Óscar González

Personal information
- Nickname: Fantasma
- Born: April 22, 1990 Tepic, Nayarit, Mexico
- Died: February 3, 2014 (aged 23) Mexico City, Mexico
- Weight: Super bantamweight featherweight

Boxing career

Boxing record
- Wins: 23
- Losses: 1

= Óscar González (boxer) =

Mexican boxer (1990–2014)

Óscar González (April 22, 1990 – February 3, 2014) was a Mexican professional boxer. During his career, he fought at super bantamweight and featherweight.

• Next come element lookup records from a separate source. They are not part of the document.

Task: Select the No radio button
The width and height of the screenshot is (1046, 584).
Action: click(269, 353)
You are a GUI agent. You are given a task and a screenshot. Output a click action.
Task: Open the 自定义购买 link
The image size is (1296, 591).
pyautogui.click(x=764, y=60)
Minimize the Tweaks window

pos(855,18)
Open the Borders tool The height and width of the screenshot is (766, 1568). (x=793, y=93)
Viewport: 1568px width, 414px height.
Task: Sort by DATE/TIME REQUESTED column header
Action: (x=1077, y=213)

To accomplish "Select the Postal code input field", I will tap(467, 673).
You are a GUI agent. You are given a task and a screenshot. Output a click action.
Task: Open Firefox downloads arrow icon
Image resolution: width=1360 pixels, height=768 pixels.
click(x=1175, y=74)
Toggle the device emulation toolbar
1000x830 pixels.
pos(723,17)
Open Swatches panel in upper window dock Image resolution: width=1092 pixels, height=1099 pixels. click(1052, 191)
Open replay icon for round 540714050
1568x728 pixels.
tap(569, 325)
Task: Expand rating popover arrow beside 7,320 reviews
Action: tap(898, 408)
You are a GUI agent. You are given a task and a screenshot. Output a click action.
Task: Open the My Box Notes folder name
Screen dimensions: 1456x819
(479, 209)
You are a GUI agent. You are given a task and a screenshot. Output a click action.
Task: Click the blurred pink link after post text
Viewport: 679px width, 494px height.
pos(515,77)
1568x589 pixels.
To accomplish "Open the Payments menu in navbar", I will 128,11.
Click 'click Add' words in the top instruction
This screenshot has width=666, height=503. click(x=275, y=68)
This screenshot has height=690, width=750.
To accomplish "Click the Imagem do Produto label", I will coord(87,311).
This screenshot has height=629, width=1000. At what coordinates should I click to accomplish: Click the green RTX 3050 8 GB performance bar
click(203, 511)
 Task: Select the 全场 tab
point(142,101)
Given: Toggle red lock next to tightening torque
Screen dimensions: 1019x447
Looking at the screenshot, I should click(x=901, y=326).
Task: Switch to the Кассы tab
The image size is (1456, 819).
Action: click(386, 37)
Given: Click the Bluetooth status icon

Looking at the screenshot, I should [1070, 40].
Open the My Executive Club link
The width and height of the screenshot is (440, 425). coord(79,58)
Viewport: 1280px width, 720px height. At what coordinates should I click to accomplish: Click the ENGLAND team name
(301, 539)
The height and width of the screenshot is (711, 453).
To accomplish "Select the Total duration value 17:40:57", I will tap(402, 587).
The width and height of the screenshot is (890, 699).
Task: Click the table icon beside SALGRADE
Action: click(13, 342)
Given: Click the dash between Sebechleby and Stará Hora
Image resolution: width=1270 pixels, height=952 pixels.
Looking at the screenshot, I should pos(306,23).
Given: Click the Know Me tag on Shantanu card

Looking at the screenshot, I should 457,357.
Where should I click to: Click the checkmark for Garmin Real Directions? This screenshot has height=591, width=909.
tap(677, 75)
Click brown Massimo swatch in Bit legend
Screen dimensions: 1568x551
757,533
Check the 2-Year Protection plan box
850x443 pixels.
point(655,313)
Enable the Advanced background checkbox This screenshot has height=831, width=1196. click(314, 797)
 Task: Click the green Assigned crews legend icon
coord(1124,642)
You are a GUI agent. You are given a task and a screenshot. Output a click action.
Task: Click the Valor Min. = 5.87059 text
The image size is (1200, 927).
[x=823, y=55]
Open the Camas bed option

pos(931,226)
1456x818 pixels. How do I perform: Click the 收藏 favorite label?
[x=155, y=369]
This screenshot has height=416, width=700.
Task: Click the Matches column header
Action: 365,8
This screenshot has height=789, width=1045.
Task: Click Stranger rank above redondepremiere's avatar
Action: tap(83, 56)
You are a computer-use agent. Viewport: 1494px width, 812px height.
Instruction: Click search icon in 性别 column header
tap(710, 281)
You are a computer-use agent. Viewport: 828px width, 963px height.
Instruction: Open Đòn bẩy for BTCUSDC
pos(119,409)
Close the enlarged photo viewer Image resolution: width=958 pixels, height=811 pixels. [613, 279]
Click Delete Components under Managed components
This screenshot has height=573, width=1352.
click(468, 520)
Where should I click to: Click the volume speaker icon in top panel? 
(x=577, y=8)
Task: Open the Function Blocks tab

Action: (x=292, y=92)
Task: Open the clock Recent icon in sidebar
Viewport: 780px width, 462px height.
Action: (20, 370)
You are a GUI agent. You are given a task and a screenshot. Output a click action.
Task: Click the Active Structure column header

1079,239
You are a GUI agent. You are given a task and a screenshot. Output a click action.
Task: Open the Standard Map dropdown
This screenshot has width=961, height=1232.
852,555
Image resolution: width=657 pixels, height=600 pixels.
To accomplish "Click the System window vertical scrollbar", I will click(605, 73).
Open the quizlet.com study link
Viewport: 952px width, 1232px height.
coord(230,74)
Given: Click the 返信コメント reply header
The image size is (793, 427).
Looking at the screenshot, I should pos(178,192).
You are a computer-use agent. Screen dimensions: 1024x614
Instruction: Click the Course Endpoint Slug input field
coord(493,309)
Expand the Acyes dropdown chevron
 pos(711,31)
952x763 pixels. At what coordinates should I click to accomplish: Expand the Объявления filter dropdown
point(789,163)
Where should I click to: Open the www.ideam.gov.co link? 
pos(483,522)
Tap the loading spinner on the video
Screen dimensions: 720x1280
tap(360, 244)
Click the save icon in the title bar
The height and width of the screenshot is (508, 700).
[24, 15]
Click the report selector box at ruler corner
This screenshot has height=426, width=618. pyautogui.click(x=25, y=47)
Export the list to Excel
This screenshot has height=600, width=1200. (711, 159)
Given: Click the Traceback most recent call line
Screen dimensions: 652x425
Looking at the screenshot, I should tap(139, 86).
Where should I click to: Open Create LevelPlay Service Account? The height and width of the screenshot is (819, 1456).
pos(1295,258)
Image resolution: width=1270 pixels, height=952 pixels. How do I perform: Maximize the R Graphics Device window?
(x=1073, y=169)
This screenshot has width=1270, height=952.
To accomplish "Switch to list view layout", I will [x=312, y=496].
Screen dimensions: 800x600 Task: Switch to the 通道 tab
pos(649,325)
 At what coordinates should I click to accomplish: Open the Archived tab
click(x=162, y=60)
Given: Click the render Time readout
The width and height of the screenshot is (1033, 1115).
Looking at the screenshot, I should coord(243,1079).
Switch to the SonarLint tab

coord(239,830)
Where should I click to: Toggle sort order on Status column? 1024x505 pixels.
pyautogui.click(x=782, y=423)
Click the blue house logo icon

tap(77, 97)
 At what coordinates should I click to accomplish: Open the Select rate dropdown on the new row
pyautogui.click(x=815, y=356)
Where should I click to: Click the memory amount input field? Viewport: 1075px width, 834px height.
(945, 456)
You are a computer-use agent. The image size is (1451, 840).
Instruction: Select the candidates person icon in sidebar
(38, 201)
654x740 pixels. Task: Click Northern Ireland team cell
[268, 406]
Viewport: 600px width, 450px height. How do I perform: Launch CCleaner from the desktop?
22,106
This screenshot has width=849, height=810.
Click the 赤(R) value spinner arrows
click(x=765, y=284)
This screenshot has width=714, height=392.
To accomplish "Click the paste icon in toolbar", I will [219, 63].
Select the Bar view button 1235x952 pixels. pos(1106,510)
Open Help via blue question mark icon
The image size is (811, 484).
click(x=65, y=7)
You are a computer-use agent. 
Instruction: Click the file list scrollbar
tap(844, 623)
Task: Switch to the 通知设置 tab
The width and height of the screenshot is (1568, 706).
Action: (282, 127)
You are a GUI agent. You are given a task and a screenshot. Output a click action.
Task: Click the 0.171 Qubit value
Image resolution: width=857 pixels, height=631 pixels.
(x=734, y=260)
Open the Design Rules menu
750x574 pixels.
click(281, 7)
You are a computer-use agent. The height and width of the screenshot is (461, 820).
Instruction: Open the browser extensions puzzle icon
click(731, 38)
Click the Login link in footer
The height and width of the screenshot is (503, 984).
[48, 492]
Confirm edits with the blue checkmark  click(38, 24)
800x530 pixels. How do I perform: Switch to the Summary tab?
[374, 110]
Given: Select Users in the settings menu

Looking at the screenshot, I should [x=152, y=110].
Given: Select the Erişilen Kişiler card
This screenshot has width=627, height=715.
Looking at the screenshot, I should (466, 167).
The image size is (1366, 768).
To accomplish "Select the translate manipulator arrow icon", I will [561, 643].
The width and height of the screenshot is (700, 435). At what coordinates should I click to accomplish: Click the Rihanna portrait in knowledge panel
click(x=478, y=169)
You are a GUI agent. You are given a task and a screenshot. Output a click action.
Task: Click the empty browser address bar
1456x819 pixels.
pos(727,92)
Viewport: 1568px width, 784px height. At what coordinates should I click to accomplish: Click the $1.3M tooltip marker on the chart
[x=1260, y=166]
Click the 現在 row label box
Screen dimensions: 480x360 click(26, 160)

González fought as a professional from 2007 until 2014, with a career record of 23 wins against 1 defeat. His nickname was "Fantasma", which is the Spanish word for "ghost". His promoter was Box Latino, the same company that promoted Erik Morales.

== Boxing career ==

González was born in Tepic, Nayarit, the son of Miguel Angel González and Luz Teresa Arriaga. He turned professional in Mexico in March 2007, and later won the WBC Youth World Super Bantamweight and the WBC (USNBC) Super Bantamweight titles. His better known victories included wins over Rico Ramos, Raúl Hirales, Giovanni Caro, Adrian Young, Héctor Velázquez, Caril Herrera, Manuel Aguilar, Wacharakrit Senahan and Carlos Fulgencio.

== Death ==
On February 1, 2014, González took on Jesús Galicia in a bout for the WBC Latino Silver. González was hospitalized after a 10th-round knockout, and a few days later, died at the age of 23.

==Personal life==
González was married to Magaly Avalos.